Today we are offering our two cents, explaining in this article how e-commerce suppliers can benefit from using online price tracking.
Price tracking for more data-driven management of your online channels
As an e-commerce supplier, you provide your own brand of products and want to be aware of the price of those products. Price tracking software is the fastest and most efficient way to monitor the prices that retailers are assigning to your brand. You may have signed a contract about minimum advertised pricing, but if you can’t check whether or not they are respecting it, you are risking the future of your business due to lack of information. Be careful with this strategy because in many markets it is not allowed to dictate prices for retailers. If you think it is interesting, make sure try out an online price tracker.
How to know the demand for your brand by using online price tracking
Online price tracking will give you an important insight: an indicator of the current demand in the market.

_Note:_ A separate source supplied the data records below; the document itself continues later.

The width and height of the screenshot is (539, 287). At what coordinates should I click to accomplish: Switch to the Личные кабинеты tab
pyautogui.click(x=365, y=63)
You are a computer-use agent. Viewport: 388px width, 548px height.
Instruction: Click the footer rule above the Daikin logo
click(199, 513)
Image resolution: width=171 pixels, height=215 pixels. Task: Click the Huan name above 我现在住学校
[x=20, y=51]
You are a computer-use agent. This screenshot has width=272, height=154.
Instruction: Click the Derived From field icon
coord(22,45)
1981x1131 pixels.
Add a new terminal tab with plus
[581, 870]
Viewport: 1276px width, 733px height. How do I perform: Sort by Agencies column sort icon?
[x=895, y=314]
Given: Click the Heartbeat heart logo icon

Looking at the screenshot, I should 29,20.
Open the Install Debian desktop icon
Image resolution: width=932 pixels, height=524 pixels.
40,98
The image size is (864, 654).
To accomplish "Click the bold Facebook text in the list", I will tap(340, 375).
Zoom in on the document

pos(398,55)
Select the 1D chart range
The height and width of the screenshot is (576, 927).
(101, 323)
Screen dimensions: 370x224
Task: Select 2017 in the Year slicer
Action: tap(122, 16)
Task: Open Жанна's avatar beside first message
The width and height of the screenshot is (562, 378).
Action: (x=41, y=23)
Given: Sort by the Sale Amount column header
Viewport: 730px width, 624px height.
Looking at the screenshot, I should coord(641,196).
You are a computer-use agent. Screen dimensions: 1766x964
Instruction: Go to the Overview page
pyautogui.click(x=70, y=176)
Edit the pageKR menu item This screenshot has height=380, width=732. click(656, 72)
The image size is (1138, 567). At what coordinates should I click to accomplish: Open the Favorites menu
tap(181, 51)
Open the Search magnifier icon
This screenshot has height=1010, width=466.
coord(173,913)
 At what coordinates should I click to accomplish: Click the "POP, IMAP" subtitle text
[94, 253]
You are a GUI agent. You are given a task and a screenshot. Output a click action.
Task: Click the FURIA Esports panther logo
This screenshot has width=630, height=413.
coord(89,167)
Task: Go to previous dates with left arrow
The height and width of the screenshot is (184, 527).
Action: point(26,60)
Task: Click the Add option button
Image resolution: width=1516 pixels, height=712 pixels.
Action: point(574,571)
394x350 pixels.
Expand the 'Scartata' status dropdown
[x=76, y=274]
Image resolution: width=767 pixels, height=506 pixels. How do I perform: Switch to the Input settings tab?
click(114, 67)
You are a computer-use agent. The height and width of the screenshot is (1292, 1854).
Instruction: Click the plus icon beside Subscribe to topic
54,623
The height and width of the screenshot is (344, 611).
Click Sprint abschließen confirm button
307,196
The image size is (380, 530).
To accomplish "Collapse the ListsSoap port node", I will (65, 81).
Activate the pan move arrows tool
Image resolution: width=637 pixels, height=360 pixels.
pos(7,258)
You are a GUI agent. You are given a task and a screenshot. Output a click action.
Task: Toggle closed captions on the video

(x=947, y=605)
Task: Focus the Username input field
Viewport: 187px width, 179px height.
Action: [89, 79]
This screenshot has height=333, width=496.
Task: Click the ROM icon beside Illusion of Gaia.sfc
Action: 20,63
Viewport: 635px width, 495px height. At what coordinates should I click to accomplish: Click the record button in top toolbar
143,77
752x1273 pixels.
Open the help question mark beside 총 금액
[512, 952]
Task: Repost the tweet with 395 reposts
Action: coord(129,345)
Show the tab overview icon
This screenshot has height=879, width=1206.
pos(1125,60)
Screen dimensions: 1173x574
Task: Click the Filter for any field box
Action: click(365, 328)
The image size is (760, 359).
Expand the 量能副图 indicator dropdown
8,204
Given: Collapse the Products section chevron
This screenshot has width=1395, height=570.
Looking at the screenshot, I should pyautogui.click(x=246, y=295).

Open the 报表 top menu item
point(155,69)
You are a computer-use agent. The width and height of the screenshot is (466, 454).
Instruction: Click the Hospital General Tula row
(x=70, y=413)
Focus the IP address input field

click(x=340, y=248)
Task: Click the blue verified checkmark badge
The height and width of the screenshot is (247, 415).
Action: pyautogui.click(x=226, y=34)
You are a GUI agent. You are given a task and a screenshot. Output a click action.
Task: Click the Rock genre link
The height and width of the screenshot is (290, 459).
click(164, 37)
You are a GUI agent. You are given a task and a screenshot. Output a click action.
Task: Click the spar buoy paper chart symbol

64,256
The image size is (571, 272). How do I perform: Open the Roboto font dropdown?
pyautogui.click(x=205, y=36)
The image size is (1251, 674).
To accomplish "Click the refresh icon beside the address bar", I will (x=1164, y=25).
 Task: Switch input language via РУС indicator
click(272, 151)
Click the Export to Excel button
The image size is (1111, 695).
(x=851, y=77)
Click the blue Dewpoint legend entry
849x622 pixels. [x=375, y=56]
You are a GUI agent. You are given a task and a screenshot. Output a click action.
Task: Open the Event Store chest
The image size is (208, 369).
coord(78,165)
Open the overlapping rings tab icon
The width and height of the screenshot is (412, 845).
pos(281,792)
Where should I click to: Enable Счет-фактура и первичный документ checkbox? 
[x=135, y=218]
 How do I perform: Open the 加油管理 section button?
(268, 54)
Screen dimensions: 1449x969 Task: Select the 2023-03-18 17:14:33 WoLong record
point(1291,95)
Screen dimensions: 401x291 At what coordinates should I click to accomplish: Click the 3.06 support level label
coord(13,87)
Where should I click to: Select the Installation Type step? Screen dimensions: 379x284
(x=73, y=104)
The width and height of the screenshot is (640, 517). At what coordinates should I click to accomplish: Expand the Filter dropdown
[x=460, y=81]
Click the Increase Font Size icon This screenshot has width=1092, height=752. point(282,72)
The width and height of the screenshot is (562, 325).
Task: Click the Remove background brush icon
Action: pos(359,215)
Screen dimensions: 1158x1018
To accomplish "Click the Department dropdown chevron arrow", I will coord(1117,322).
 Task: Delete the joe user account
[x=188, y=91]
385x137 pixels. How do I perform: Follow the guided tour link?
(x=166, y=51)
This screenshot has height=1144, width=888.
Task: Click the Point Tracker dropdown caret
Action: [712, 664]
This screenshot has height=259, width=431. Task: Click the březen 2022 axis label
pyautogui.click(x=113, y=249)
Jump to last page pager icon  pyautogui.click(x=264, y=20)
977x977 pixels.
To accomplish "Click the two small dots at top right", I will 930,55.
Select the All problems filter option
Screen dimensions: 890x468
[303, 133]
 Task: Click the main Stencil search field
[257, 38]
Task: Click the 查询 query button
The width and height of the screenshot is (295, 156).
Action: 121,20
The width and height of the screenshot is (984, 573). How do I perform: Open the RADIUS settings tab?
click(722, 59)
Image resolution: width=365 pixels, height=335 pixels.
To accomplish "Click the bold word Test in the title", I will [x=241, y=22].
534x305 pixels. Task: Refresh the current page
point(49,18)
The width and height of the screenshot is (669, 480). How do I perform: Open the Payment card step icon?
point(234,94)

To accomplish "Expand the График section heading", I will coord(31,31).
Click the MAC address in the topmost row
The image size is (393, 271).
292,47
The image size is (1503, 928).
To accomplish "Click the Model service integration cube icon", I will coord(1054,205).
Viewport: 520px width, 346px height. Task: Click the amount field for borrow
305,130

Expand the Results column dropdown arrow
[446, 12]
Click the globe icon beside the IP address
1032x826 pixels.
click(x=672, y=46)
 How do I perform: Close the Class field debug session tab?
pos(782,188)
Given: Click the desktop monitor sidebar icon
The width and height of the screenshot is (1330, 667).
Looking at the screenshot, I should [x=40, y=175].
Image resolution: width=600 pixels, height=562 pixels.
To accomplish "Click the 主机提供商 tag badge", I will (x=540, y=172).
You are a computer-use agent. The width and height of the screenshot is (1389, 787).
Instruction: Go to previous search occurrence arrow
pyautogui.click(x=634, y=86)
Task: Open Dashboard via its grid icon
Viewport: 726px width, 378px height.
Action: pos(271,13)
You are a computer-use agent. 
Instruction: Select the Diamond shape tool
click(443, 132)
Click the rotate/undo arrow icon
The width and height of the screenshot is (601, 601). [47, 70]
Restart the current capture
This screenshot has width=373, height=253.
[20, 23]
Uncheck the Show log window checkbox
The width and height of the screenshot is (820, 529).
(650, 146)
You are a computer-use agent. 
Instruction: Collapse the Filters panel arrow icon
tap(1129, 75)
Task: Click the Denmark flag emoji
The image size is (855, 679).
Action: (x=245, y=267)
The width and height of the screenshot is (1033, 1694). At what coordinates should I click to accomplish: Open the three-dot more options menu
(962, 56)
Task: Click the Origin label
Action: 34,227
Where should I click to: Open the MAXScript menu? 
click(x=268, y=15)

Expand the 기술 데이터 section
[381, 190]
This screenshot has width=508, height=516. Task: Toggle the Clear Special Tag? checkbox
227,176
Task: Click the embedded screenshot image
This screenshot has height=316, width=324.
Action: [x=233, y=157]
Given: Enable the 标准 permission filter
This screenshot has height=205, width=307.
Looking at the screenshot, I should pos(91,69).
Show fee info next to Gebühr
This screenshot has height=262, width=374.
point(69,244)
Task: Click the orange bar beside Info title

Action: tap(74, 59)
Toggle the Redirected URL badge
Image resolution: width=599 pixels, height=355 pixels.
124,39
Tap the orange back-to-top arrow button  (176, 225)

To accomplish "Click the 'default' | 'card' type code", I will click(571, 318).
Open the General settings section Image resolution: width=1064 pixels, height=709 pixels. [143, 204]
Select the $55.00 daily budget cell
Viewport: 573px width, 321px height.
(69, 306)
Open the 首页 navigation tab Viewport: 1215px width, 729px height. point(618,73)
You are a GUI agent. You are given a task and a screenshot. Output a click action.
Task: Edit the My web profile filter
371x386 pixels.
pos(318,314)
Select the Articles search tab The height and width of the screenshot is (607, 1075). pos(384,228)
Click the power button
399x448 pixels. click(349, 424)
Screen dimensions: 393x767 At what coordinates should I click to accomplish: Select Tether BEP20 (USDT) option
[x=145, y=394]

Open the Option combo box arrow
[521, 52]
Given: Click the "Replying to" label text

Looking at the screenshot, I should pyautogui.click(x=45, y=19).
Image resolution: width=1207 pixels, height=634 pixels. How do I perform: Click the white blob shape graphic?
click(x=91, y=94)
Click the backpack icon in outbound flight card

By using online price tracking software, you can track your customers (which are the online shops) and their competitors’ (again, the other online shops’) pricing. If your customers and competitors are setting higher and higher prices, this means the market has a great demand for your product. Here the price is important, but its evolution is even more so. With Prisync you can generate historical graphics that will help you to understand where the prices are going. You can see how they are behaving currently and also how they change over the year. That way you can be ready for meetings depending on the phase of the year you are about to face.
Using price tracking to anticipate the market and boost sales
Apart from negotiation, price tracking and the ability to check price evolution gives you plenty of options to improve your sales. By making decisions just before the market moves, you can get very nice results. For instance, if you know August is a bad month for you, you can plan a special promotion or advertising campaign during it. Or maybe you can just lower your production. On the other hand, you can prepare your company to be ready during hard sales periods for your clients.
Sometimes decisions are not just about earning more, but about selling more in the future. If you know your customers will need a high volume of products, you may decide to raise your prices. It is fair. But another option is maintaining the prices and offering your customers faster supply than ever thanks to the fact that you can forecast their peak demand periods. Remember that the best way to boost your sales is helping your clients to grow.
Besides, knowing when the business-to-consumer businesses are setting higher prices, you may find new selling opportunities. Chances are that they have higher prices because their suppliers are providing the products for higher prices. Sending a message to them and offering your products may open their eyes so they notice they can get the same quality for a lower price by working with you.